Spotlight


About Spotlight

Spotlight (AKA: Disruption) was an art installation that explores the relationship between humans and their environment by means of a robot observer. Visitors wearing gardening hats were allowed to enter a garden scene, with three abstract animatronic Creatures. The centerpiece was a mechanical Lamp, which would periodically observe the robotic Creatures in its garden. Visitors could walk calmly through the scene, but being too aggressive would disturb the Lamp causing it to shine oppressively on the intruder.
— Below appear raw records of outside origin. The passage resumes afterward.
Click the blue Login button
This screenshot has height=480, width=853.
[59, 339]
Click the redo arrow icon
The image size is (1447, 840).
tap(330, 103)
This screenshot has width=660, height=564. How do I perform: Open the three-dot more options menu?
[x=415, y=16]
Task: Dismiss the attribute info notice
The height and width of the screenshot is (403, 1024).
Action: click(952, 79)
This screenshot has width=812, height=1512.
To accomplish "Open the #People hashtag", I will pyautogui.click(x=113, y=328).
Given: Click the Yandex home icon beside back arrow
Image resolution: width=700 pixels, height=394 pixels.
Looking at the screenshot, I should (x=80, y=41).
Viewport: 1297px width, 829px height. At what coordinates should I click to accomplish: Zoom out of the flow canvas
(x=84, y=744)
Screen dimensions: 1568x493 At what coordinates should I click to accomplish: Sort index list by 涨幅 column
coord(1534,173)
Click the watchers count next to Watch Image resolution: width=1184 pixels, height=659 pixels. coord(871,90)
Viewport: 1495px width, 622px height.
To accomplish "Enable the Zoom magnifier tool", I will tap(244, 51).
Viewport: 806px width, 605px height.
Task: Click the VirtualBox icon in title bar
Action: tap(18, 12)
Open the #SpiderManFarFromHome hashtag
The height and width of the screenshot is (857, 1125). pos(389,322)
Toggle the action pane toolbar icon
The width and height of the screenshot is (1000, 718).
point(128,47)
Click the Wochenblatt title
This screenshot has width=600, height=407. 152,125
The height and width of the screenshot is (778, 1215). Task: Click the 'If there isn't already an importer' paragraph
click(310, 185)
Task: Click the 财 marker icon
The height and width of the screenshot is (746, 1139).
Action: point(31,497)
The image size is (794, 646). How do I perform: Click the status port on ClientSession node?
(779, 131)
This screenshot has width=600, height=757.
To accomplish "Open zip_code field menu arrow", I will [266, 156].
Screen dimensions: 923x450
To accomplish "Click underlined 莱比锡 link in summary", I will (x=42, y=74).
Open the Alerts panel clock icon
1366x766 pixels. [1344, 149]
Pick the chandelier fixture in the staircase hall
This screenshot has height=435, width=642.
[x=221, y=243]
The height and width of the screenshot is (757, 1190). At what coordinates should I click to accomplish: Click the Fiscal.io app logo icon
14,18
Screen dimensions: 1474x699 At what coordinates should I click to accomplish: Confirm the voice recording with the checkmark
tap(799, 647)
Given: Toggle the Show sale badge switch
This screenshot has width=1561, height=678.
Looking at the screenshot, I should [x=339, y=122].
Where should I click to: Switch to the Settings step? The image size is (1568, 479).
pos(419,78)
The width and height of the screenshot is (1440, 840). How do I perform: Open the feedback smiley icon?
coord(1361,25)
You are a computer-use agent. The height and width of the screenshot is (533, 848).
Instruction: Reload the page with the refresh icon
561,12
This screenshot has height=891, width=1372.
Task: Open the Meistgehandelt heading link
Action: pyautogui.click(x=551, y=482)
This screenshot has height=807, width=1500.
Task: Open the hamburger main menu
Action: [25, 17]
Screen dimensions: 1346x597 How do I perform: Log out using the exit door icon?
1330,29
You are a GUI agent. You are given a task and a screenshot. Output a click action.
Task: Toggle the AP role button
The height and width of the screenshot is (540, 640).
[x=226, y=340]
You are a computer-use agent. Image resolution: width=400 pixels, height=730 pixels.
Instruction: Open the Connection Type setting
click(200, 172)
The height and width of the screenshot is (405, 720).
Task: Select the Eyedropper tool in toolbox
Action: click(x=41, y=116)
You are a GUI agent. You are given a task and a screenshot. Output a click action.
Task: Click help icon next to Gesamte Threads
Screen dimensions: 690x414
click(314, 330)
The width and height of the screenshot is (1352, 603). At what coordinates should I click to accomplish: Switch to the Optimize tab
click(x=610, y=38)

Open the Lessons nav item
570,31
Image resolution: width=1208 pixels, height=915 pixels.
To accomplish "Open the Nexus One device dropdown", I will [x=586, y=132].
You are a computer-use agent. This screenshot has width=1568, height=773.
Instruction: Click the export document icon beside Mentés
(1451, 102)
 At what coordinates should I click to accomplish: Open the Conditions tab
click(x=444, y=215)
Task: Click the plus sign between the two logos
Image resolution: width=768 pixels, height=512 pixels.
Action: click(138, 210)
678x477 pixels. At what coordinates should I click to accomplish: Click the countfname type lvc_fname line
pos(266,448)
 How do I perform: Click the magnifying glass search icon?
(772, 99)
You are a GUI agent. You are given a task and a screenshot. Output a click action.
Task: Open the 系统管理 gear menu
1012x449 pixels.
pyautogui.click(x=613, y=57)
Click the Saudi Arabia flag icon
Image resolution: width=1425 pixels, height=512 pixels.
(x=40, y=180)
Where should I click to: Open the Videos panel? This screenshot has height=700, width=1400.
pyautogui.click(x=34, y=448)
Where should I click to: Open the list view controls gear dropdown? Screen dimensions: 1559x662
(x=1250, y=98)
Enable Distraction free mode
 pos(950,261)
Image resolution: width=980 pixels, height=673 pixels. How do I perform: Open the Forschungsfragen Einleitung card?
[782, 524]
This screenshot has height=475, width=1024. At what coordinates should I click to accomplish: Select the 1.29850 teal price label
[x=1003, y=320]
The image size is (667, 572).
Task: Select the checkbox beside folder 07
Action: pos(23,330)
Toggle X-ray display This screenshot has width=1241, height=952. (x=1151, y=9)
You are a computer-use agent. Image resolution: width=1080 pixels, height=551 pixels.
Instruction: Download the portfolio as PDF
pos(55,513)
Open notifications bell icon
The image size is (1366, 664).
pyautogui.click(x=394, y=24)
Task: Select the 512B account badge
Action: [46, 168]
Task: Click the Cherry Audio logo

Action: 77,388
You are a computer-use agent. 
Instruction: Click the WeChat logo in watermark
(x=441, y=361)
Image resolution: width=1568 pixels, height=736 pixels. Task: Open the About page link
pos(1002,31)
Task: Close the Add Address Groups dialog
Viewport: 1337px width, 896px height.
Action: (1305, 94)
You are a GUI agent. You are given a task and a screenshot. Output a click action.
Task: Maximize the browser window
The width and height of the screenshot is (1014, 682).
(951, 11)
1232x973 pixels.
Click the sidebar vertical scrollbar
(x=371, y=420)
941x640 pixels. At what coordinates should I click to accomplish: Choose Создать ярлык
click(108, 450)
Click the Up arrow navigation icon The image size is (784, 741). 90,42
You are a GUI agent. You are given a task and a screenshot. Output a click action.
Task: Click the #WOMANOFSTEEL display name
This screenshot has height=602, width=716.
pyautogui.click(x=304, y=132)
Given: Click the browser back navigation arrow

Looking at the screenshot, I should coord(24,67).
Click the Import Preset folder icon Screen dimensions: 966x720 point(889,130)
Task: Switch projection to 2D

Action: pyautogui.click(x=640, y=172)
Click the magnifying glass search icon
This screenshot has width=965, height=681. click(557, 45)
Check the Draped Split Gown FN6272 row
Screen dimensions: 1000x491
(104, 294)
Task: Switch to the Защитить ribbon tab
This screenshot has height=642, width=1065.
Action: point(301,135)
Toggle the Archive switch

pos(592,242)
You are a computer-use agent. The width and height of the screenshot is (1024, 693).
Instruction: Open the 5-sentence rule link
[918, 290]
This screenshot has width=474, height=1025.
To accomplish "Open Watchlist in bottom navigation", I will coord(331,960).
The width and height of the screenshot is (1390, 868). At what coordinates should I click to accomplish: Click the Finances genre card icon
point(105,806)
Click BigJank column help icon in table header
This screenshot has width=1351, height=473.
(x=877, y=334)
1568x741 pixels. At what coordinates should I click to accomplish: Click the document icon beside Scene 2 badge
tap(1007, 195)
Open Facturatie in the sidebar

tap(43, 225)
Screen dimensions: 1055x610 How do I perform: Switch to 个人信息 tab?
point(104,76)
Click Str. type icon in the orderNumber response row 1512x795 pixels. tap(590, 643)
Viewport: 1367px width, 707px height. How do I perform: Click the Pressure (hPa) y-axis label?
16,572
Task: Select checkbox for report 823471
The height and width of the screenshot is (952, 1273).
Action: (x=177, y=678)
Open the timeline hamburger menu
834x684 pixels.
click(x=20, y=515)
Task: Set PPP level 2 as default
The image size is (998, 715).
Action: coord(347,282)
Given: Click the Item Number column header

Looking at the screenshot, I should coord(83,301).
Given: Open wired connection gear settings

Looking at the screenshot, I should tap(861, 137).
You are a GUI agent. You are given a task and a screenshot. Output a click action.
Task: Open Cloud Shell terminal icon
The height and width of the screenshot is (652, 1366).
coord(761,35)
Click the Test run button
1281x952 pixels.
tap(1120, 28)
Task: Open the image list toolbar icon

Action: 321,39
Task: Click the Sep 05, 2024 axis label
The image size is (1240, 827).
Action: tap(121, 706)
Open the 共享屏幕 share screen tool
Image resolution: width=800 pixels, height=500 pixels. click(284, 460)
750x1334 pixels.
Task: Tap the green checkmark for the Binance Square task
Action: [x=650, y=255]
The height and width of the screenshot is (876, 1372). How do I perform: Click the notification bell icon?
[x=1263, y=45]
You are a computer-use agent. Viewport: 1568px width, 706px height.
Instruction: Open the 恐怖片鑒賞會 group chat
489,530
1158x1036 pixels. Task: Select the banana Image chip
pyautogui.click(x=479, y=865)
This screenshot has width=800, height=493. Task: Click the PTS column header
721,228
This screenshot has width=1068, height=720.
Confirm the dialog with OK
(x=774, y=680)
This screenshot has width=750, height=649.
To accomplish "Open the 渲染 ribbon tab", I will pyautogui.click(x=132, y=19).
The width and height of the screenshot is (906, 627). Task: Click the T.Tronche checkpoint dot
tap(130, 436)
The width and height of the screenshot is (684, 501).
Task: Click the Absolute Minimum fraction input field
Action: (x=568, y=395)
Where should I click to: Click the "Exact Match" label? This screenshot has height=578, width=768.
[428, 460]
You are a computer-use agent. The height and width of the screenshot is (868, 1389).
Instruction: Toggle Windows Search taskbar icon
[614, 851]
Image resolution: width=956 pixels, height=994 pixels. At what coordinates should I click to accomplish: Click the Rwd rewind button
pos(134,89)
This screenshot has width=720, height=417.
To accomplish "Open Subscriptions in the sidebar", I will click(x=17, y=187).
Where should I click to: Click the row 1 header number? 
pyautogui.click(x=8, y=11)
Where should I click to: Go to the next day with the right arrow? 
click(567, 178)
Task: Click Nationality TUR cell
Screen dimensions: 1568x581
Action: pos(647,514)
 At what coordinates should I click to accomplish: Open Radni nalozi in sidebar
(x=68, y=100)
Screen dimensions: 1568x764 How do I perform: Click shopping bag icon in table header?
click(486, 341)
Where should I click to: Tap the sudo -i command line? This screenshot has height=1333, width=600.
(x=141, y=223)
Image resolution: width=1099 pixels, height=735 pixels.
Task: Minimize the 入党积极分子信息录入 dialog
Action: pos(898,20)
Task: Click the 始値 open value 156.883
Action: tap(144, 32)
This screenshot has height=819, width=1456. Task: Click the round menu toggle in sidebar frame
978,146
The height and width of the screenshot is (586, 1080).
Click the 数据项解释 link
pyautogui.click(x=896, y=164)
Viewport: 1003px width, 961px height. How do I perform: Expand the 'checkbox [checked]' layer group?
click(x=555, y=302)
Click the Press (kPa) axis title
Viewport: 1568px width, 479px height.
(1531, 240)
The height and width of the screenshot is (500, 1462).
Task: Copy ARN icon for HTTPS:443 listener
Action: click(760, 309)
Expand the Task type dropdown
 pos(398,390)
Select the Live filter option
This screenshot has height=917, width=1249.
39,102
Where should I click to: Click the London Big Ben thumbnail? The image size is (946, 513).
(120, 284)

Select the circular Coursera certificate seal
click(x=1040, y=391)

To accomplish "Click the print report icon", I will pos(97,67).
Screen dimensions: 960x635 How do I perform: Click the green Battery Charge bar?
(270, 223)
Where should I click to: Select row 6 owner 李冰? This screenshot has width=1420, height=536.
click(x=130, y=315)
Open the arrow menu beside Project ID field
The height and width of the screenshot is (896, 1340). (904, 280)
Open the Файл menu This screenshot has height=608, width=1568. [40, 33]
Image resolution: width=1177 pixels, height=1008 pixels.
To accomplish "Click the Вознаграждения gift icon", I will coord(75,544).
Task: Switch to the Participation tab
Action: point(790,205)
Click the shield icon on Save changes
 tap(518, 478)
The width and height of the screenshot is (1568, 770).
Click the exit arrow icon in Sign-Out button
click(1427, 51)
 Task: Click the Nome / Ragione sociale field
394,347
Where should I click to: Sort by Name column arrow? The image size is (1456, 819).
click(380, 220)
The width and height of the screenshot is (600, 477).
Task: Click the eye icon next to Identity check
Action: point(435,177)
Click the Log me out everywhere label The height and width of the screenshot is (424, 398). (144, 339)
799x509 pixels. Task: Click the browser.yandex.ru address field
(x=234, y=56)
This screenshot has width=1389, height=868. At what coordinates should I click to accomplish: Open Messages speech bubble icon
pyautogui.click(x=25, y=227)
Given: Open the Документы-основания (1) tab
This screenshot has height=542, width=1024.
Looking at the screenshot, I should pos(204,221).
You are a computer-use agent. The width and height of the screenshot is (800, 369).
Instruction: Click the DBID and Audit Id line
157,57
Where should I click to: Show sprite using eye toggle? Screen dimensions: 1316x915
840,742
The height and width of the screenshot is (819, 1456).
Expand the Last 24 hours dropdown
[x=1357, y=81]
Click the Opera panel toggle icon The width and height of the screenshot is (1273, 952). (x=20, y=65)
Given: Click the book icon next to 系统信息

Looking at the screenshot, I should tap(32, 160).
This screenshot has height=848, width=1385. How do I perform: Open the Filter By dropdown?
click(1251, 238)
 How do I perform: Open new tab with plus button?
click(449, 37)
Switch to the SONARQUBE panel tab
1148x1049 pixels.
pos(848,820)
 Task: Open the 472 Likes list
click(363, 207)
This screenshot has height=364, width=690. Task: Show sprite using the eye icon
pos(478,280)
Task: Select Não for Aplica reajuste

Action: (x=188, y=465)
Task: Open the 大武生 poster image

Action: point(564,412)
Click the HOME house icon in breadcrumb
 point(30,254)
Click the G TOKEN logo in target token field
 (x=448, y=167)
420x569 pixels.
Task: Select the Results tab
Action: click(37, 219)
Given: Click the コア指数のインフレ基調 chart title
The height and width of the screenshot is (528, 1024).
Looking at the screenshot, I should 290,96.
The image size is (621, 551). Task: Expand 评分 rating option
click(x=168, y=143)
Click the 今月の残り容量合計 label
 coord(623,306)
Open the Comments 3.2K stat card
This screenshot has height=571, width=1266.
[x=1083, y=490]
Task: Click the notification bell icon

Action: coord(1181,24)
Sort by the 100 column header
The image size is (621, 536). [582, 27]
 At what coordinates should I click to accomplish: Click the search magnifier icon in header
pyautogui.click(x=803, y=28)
Spotlight explores the intrusive role we often play in our environments, as well as the powerlessness of that environment to respond. The Lamp shines a light on it’s disturbers, but it’s ultimately up to them to decide how to respond.

 

The Garden Creatures:

https://miro.medium.com/max/5546/1*IwYs8JnoPIN4V6MPuDcUdA.jpeg https://miro.medium.com/max/7368/1*WAYA4mPUakeq_Iv7-v7TYg.jpeg

Technical Overview

I was the software and motion lead on Spotlight, and implemented all software and kinetic behaviors of the Creatures and the Lamp. Spotlight’s software was implemented using ROS for python. There were several key components to Spotlight:

  1. The Creatures. The Creatures of the garden were controlled by stepper motors and arduinos running software developed by Garth Zeglin. Creatures were controlled by commanding each actuator sinusoidally with an amplitude, frequency, and damping ratio, allowing them to behave like spring mass systems.
  2. The Lamp. The lamp itself was controlled by a brushed DC motor for azimuthal motion, and a servo for altitude. The brushed motor had no feedback, so the azimuth control loop was closed using feedback directly from the motion capture system.
  3. The mocap system. An OptiTrack system was used to track the lamp itself, the positions of all three Creatures, and the positions of the Visitors using the mocap trackers on their hats.
  4. Coordinator. The coordinator was a ROS app that interfaced with the mocap system, Lamp, and Creatures to dictate their behavior. A basic simulator was also written to enable hardware-in-the-loop testing outside of the mocap environment.